(Input for this task)
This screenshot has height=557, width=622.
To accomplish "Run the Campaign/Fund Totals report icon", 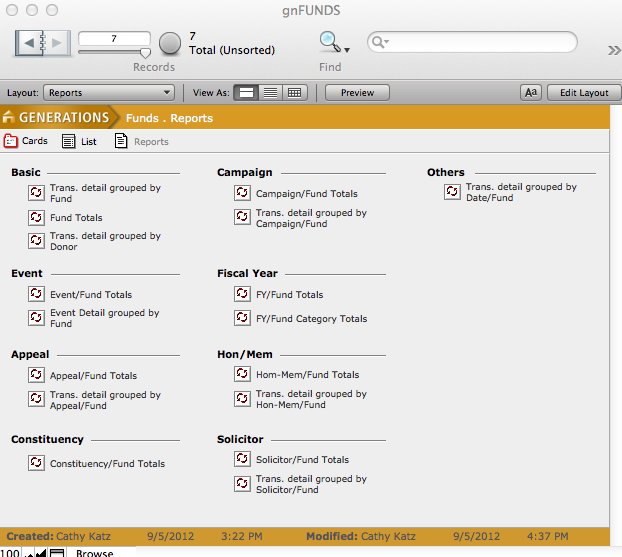I will [x=242, y=193].
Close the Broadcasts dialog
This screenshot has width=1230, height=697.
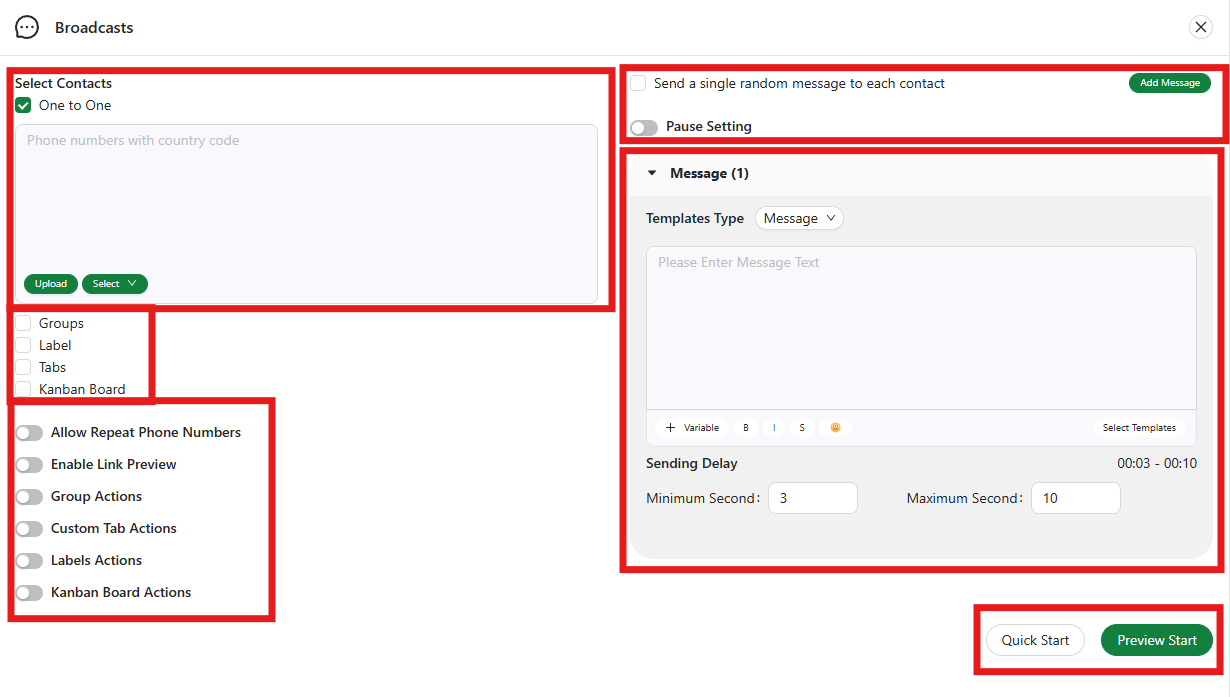click(x=1201, y=28)
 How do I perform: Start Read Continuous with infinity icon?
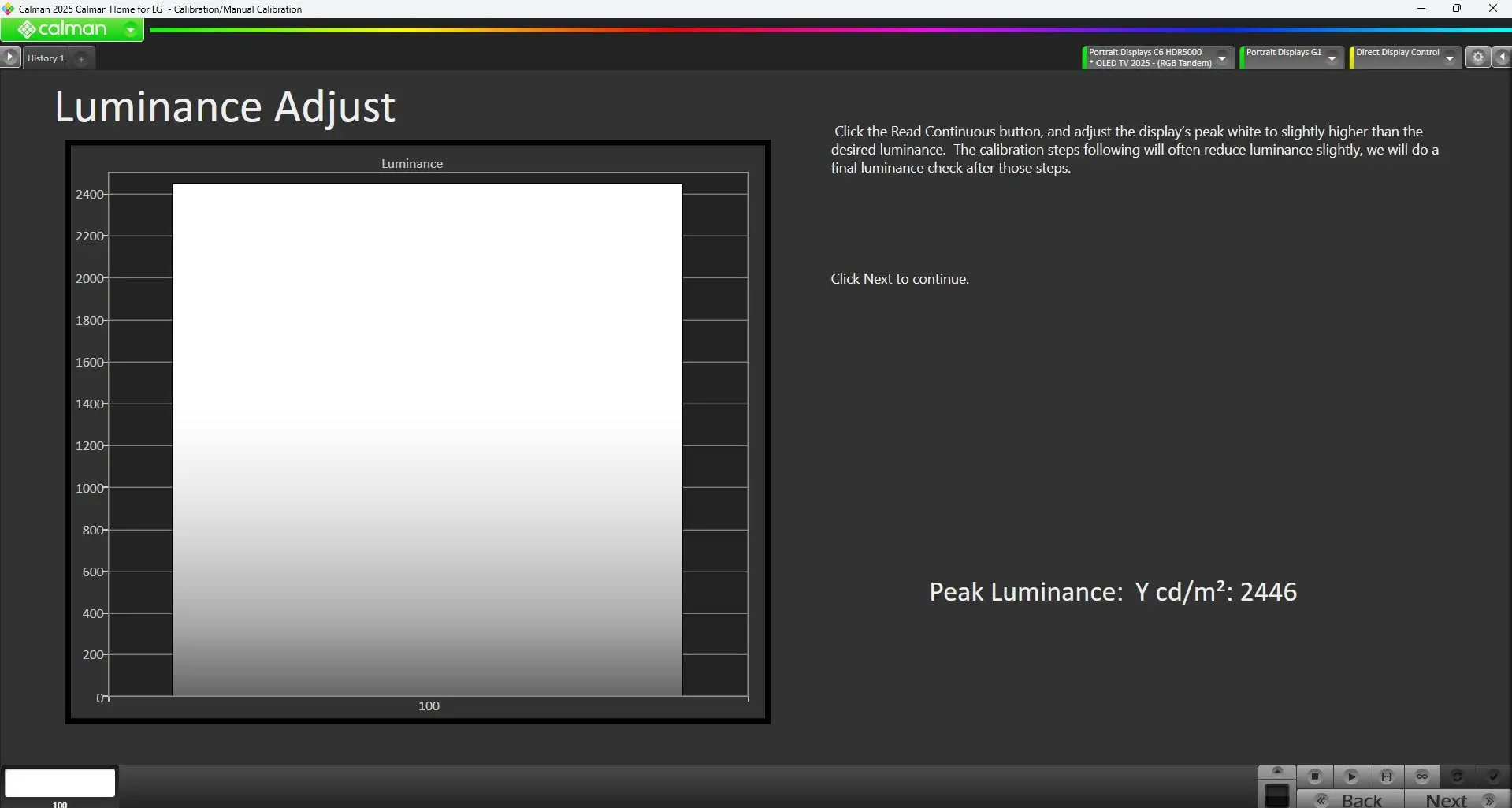[1422, 776]
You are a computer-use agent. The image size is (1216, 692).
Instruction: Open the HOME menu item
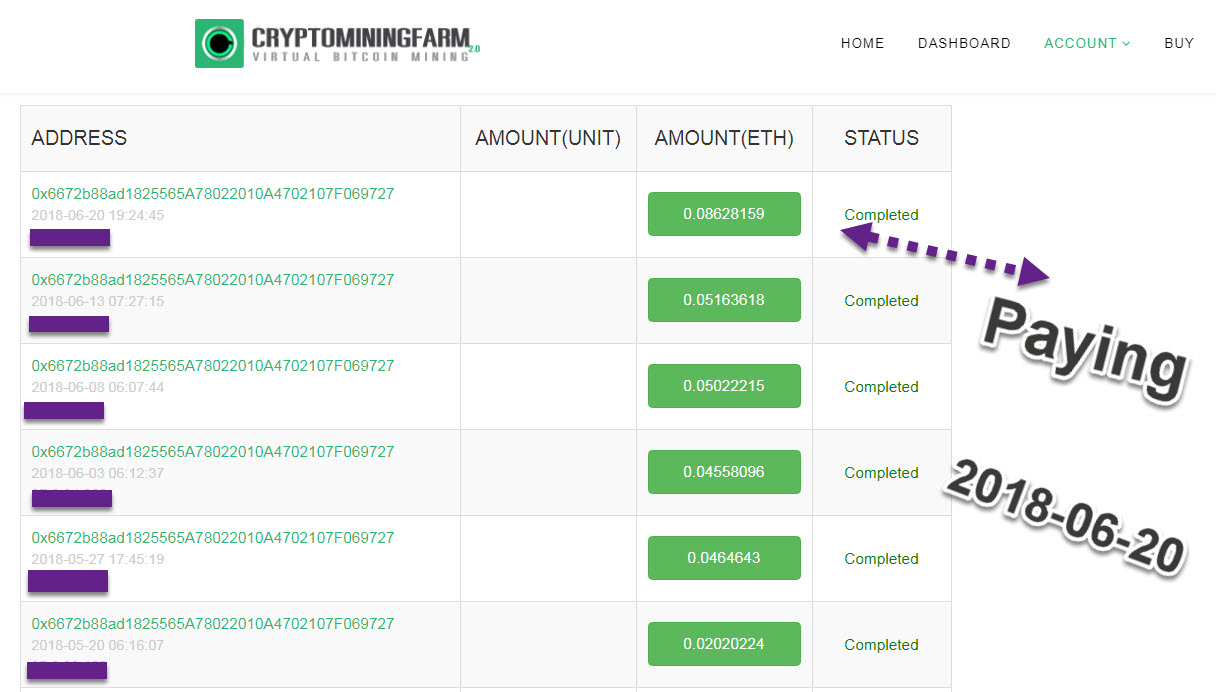click(x=862, y=43)
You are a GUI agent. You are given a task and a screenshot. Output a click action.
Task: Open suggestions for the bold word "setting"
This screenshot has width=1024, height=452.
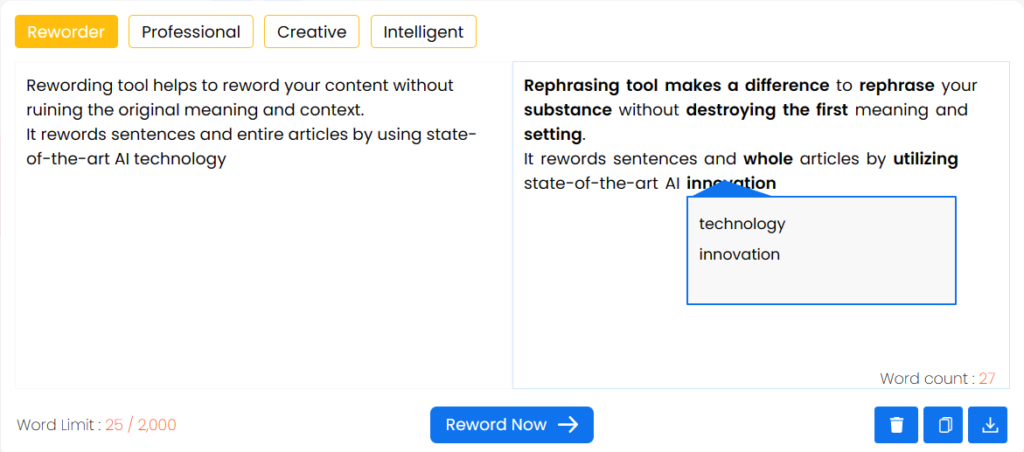point(552,134)
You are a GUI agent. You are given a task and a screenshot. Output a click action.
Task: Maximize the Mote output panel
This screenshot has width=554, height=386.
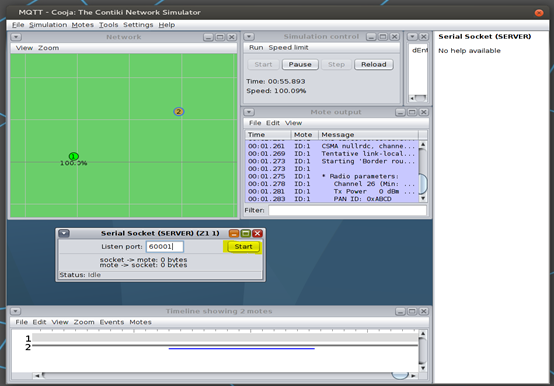pyautogui.click(x=412, y=112)
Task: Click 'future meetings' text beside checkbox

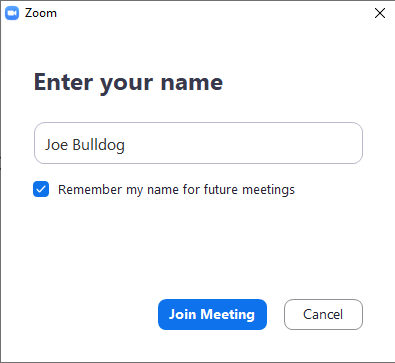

(Task directions) Since the pictures are not part of the copy, please transcribe only the lines above from the one with "You are a computer-use" through the one with "Task: Open suggestions", exactly and with both ends.

(Solution)
You are a computer-use agent. The image size is (1216, 692).
Instruction: Open the HOME menu item
click(x=862, y=43)
You are a GUI agent. You are given a task and a screenshot. Output a click action.
Task: Open suggestions for the bold word "setting"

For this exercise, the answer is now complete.